From the front seat, Miss Fari Bintu leans out, laughter in her voice. "Make una hellep us clear road, abeg!" She waves people aside.
Lekki Montana lingers only as a memory. It didn't take what mattered: her principles. The nannies sedated healthy children with melatonin when they couldn't cope. That's how it settles in her mind---the part that holds. Jooji slandered her. She might have done the same back. If she wanted friends like her, she'd keep octopuses.

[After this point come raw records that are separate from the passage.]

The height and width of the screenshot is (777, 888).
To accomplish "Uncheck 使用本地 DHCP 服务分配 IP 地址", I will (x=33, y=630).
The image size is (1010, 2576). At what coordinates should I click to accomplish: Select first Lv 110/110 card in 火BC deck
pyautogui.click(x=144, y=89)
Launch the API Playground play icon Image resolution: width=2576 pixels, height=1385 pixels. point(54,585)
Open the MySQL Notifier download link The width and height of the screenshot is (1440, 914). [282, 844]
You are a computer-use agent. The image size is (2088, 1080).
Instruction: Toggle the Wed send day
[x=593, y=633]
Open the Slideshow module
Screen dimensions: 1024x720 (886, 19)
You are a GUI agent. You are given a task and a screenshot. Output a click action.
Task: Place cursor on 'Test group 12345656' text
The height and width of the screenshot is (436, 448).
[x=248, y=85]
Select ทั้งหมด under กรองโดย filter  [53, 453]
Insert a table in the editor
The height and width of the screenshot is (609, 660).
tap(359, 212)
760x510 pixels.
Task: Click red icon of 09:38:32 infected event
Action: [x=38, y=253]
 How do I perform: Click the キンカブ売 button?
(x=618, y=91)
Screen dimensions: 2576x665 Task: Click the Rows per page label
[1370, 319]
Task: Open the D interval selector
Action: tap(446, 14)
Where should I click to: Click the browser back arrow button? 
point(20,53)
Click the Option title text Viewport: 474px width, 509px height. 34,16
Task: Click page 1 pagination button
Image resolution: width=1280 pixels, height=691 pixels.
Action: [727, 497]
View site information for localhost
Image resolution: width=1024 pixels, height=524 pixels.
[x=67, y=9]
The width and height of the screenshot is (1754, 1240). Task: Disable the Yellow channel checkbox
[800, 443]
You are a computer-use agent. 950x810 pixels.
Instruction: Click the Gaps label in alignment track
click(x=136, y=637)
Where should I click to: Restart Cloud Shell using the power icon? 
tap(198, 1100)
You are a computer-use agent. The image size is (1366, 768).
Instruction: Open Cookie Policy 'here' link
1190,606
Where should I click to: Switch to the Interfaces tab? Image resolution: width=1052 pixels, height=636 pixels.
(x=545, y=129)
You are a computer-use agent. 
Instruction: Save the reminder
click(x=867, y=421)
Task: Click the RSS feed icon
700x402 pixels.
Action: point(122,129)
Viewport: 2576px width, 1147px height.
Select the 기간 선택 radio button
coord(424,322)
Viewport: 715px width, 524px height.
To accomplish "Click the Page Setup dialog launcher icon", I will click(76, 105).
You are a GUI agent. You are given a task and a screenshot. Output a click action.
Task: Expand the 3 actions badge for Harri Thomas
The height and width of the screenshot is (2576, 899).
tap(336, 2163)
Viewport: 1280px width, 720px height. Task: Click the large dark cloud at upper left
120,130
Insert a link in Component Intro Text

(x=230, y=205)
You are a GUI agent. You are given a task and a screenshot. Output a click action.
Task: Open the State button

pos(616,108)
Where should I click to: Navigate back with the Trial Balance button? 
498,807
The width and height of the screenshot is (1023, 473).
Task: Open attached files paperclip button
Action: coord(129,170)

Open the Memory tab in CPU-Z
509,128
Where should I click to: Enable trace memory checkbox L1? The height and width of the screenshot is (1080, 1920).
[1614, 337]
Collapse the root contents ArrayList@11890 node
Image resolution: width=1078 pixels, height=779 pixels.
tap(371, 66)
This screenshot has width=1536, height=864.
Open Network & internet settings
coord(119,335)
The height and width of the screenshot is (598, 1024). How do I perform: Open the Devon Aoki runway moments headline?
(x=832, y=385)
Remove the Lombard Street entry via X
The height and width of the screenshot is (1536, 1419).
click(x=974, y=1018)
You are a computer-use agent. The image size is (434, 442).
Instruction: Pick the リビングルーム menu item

The crowd parts. The bus jerks forward.
Fari settles back into her seat.
She handles people well---turns irritation into banter, deflects tension with ease. A national handball referee. A P.E. teacher. Of course. She knows when to press, when to yield. Balance. It steadies the space around her.
Kachi watches.
A bright Domino's Pizza sign flashes past.
An idea forms.
"Who wants to stop for pizza?"
"Meeee!" the children shout.
George holds back. Less eager than the rest. Measured. Careful.
Like say e no be pikin.
He's learning.
Kachi studies him.
Then her gaze shifts forward---to Fari.
Miss Fari Bintu leans out the window again, laughter spilling into the street as she waves pedestrians aside.
Something in it---light, effortless---catches.
"Fa-ri Bin-tu," Kachi's inner child hums.